(Target pointing data)
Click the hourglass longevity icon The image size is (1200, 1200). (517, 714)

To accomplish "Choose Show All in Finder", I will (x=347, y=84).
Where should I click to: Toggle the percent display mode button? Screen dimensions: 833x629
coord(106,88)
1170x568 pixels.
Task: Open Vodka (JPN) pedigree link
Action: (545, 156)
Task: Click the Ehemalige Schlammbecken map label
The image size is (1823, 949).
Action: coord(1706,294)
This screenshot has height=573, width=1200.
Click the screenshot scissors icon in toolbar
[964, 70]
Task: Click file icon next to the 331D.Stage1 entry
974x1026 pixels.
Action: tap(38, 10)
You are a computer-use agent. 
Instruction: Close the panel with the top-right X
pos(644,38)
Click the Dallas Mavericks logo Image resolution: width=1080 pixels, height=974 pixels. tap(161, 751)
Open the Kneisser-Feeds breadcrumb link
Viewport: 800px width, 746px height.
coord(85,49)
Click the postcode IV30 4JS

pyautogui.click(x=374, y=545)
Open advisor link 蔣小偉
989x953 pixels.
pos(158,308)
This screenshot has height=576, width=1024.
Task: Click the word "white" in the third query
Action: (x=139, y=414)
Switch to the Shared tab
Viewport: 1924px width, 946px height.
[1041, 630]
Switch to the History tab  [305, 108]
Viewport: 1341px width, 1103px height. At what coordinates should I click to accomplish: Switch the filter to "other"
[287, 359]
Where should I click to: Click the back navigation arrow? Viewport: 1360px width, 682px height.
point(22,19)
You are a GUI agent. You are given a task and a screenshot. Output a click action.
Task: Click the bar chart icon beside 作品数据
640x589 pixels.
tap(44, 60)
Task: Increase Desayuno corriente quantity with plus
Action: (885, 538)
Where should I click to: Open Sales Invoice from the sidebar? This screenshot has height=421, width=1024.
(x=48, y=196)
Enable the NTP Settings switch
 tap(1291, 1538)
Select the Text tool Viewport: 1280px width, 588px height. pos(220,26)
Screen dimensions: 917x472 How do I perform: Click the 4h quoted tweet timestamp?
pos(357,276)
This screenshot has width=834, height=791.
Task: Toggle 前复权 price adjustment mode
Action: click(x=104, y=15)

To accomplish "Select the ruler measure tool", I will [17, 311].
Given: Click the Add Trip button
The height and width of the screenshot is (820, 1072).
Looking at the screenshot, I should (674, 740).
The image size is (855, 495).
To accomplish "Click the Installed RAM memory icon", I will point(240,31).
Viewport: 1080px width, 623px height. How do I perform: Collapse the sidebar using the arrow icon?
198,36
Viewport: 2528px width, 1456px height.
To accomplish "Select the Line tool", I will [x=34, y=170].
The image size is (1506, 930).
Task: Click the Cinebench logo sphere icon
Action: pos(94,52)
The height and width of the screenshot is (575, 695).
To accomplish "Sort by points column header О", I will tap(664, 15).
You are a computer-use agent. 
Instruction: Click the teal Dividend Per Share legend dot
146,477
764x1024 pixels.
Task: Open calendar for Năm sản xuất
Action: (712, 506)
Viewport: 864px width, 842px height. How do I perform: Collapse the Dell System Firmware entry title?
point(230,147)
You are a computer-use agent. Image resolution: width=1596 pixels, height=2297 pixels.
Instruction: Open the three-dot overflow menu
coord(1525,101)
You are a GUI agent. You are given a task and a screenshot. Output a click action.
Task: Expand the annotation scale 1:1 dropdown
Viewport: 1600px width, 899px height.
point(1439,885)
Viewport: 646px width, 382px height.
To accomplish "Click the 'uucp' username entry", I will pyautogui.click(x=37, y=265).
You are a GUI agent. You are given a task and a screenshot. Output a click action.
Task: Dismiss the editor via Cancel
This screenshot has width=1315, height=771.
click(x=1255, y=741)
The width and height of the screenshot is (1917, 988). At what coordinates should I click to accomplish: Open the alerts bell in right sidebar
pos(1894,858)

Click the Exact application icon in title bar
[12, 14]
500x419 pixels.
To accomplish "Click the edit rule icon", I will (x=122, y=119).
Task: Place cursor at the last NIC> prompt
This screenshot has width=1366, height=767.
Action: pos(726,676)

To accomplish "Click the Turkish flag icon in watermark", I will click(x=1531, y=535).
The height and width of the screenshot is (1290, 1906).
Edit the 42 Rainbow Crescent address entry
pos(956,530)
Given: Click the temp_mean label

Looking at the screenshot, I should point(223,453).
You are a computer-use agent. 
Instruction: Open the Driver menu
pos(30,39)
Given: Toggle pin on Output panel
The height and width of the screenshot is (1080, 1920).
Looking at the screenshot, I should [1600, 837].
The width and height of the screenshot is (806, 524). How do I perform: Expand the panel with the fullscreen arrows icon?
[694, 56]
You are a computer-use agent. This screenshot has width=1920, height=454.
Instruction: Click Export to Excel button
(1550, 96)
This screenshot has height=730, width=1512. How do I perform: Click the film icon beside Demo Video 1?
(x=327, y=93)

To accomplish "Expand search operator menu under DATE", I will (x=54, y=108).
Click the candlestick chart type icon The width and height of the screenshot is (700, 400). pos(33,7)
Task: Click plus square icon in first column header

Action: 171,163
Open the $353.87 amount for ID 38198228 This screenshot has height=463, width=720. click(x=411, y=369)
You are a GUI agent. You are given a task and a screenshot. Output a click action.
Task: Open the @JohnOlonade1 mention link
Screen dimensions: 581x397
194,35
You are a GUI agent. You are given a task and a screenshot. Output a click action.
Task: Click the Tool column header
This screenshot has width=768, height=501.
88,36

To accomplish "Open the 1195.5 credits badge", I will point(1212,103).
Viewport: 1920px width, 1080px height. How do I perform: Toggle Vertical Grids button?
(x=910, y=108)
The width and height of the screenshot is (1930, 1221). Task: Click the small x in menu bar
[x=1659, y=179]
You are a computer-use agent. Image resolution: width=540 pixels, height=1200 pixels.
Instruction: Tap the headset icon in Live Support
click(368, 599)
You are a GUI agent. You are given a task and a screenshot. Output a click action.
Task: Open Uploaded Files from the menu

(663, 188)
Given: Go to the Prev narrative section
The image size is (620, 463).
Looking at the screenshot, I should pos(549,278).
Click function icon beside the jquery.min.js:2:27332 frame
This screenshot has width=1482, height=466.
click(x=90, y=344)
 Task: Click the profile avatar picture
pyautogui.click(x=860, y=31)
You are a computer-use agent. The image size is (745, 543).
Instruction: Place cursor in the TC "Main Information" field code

DIRECTION: Reproduce every line of the listing above verbatim.

RESULT OF THIS EXERCISE:
Click the hourglass longevity icon The image size is (1200, 1200). (517, 714)

To accomplish "Choose Show All in Finder", I will (x=347, y=84).
Where should I click to: Toggle the percent display mode button? Screen dimensions: 833x629
coord(106,88)
1170x568 pixels.
Task: Open Vodka (JPN) pedigree link
Action: (545, 156)
Task: Click the Ehemalige Schlammbecken map label
The image size is (1823, 949).
Action: coord(1706,294)
This screenshot has height=573, width=1200.
Click the screenshot scissors icon in toolbar
[964, 70]
Task: Click file icon next to the 331D.Stage1 entry
974x1026 pixels.
Action: tap(38, 10)
You are a computer-use agent. 
Instruction: Close the panel with the top-right X
pos(644,38)
Click the Dallas Mavericks logo Image resolution: width=1080 pixels, height=974 pixels. tap(161, 751)
Open the Kneisser-Feeds breadcrumb link
Viewport: 800px width, 746px height.
coord(85,49)
Click the postcode IV30 4JS

pyautogui.click(x=374, y=545)
Open advisor link 蔣小偉
989x953 pixels.
pos(158,308)
This screenshot has height=576, width=1024.
Task: Click the word "white" in the third query
Action: (x=139, y=414)
Switch to the Shared tab
Viewport: 1924px width, 946px height.
[1041, 630]
Switch to the History tab  [305, 108]
Viewport: 1341px width, 1103px height. At what coordinates should I click to accomplish: Switch the filter to "other"
[287, 359]
Where should I click to: Click the back navigation arrow? Viewport: 1360px width, 682px height.
point(22,19)
You are a GUI agent. You are given a task and a screenshot. Output a click action.
Task: Click the bar chart icon beside 作品数据
640x589 pixels.
tap(44, 60)
Task: Increase Desayuno corriente quantity with plus
Action: (885, 538)
Where should I click to: Open Sales Invoice from the sidebar? This screenshot has height=421, width=1024.
(x=48, y=196)
Enable the NTP Settings switch
 tap(1291, 1538)
Select the Text tool Viewport: 1280px width, 588px height. pos(220,26)
Screen dimensions: 917x472 How do I perform: Click the 4h quoted tweet timestamp?
pos(357,276)
This screenshot has width=834, height=791.
Task: Toggle 前复权 price adjustment mode
Action: click(x=104, y=15)

To accomplish "Select the ruler measure tool", I will [17, 311].
Given: Click the Add Trip button
The height and width of the screenshot is (820, 1072).
Looking at the screenshot, I should (674, 740).
The image size is (855, 495).
To accomplish "Click the Installed RAM memory icon", I will point(240,31).
Viewport: 1080px width, 623px height. How do I perform: Collapse the sidebar using the arrow icon?
198,36
Viewport: 2528px width, 1456px height.
To accomplish "Select the Line tool", I will [x=34, y=170].
The image size is (1506, 930).
Task: Click the Cinebench logo sphere icon
Action: pos(94,52)
The height and width of the screenshot is (575, 695).
To accomplish "Sort by points column header О", I will tap(664, 15).
You are a computer-use agent. 
Instruction: Click the teal Dividend Per Share legend dot
146,477
764x1024 pixels.
Task: Open calendar for Năm sản xuất
Action: (712, 506)
Viewport: 864px width, 842px height. How do I perform: Collapse the Dell System Firmware entry title?
point(230,147)
You are a computer-use agent. Image resolution: width=1596 pixels, height=2297 pixels.
Instruction: Open the three-dot overflow menu
coord(1525,101)
You are a GUI agent. You are given a task and a screenshot. Output a click action.
Task: Expand the annotation scale 1:1 dropdown
Viewport: 1600px width, 899px height.
point(1439,885)
Viewport: 646px width, 382px height.
To accomplish "Click the 'uucp' username entry", I will pyautogui.click(x=37, y=265).
You are a GUI agent. You are given a task and a screenshot. Output a click action.
Task: Dismiss the editor via Cancel
This screenshot has width=1315, height=771.
click(x=1255, y=741)
The width and height of the screenshot is (1917, 988). At what coordinates should I click to accomplish: Open the alerts bell in right sidebar
pos(1894,858)

Click the Exact application icon in title bar
[12, 14]
500x419 pixels.
To accomplish "Click the edit rule icon", I will (x=122, y=119).
Task: Place cursor at the last NIC> prompt
This screenshot has width=1366, height=767.
Action: pos(726,676)

To accomplish "Click the Turkish flag icon in watermark", I will click(x=1531, y=535).
The height and width of the screenshot is (1290, 1906).
Edit the 42 Rainbow Crescent address entry
pos(956,530)
Given: Click the temp_mean label

Looking at the screenshot, I should point(223,453).
You are a computer-use agent. 
Instruction: Open the Driver menu
pos(30,39)
Given: Toggle pin on Output panel
The height and width of the screenshot is (1080, 1920).
Looking at the screenshot, I should [1600, 837].
The width and height of the screenshot is (806, 524). How do I perform: Expand the panel with the fullscreen arrows icon?
[694, 56]
You are a computer-use agent. This screenshot has width=1920, height=454.
Instruction: Click Export to Excel button
(1550, 96)
This screenshot has height=730, width=1512. How do I perform: Click the film icon beside Demo Video 1?
(x=327, y=93)

To accomplish "Expand search operator menu under DATE", I will (x=54, y=108).
Click the candlestick chart type icon The width and height of the screenshot is (700, 400). pos(33,7)
Task: Click plus square icon in first column header

Action: 171,163
Open the $353.87 amount for ID 38198228 This screenshot has height=463, width=720. click(x=411, y=369)
You are a GUI agent. You are given a task and a screenshot. Output a click action.
Task: Open the @JohnOlonade1 mention link
Screen dimensions: 581x397
194,35
You are a GUI agent. You are given a task and a screenshot. Output a click action.
Task: Click the Tool column header
This screenshot has width=768, height=501.
88,36

To accomplish "Open the 1195.5 credits badge", I will point(1212,103).
Viewport: 1920px width, 1080px height. How do I perform: Toggle Vertical Grids button?
(x=910, y=108)
The width and height of the screenshot is (1930, 1221). Task: Click the small x in menu bar
[x=1659, y=179]
You are a computer-use agent. Image resolution: width=540 pixels, height=1200 pixels.
Instruction: Tap the headset icon in Live Support
click(368, 599)
You are a GUI agent. You are given a task and a screenshot. Output a click action.
Task: Open Uploaded Files from the menu

(663, 188)
Given: Go to the Prev narrative section
The image size is (620, 463).
Looking at the screenshot, I should pos(549,278).
Click function icon beside the jquery.min.js:2:27332 frame
This screenshot has width=1482, height=466.
click(x=90, y=344)
 Task: Click the profile avatar picture
pyautogui.click(x=860, y=31)
You are a computer-use agent. The image size is (745, 543).
Instruction: Place cursor in the TC "Main Information" field code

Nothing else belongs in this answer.